» **Text section**:
Luke 2:6-20 (The Nativity of Our Lord: Christmas Eve)

Lutheran Church of Our Redeemer, Enfield, CT

December 24, 2012

In the Name of the Father and of the Son and of the Holy Spirit.  Amen.

Our text is the Christmas Gospel from Luke 2:

And while they were there, the time came for her to give birth. 7 And she gave birth to her firstborn son and wrapped him in swaddling cloths and laid him in a manger, because there was no place for them in the inn. 8 And in the same region there were shepherds out in the field, keeping watch over their flock by night. 9 And an angel of the Lord appeared to them, and the glory of the Lord shone around them, and they were filled with great fear. 10 And the angel said to them, “Fear not, for behold, I bring you good news of great joy that will be for all the people. 11 For unto you is born this day in the city of David a Savior, who is Christ the Lord. 12 And this will be a sign for you: you will find a baby wrapped in swaddling cloths and lying in a manger.” 13 And suddenly there was with the angel a multitude of the heavenly host praising God and saying, 14 “Glory to God in the highest, and on earth peace among those with whom he is pleased!” 15 When the angels went away from them into heaven, the shepherds said to one another, “Let us go over to Bethlehem and see this thing that has happened, which the Lord has made known to us.” 16 And they went with haste and found Mary and Joseph, and the baby lying in a manger. 17 And when they saw it, they made known the saying that had been told them concerning this child. 18 And all who heard it wondered at what the shepherds told them. 19 But Mary treasured up all these things, pondering them in her heart. 20 And the shepherds returned, glorifying and praising God for all they had heard and seen, as it had been told them.

» **Stated task**:
Continue the Christmas Eve sermon on Luke 2 with the next part, starting right after its last sentence.

» **Dataset content**:

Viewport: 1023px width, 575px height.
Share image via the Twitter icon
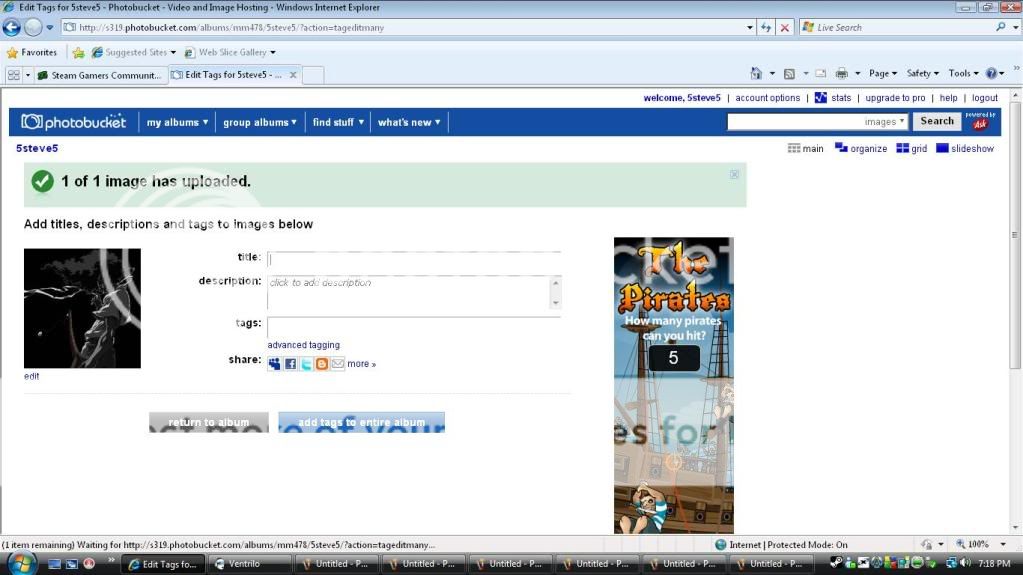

» **Response to the task**:
            How do we respond to Christmas?  Do we respond by stressing out and shopping ourselves silly to meet our high-priced demands for stuff?  Do we respond by thinking, “I have to receive the perfect gift, just what I wanted, or Christmas is ruined”?  Is our response to Christmas wrapped up in decorations and lights, trees and gifts?  I certainly hope not.  Gifts and trees and all the trimmings can be very blessed things that direct us to properly respond to Christmas, but they can also hinder our responses.  So tonight let’s step back from whatever preparations for Christmas we have been making.  Set aside in your mind all the things you have yet to do and let the Word of God come to you and fill you up with the good news of great joy that is for you and for all the people—a Savior has been born; He is Christ the Lord. 

            How do we respond to a new-born baby wrapped in swaddling cloths and lying in a manger?  I don’t know that we would respond much at all.  Babies are born all the time.  It is rather unfortunate that Mary and Joseph had to travel so late in her pregnancy.  It is unfortunate that, because of the Emperor’s census, there was no space available in the guest room when Mary went into labor.  But when the time comes, the time comes.  And she gave birth to her firstborn son and wrapped him in swaddling cloths and laid Him in a manger.  It’s a heartwarming moment portrayed in Nativity scenes all across the globe—Mary looking outstanding for having just given birth; Joseph watching over her and the new child; sheep and cows doing what sheep and cows do in the barn; the precious donkey is there which we all assume Mary rode, even though the Bible never tells us that.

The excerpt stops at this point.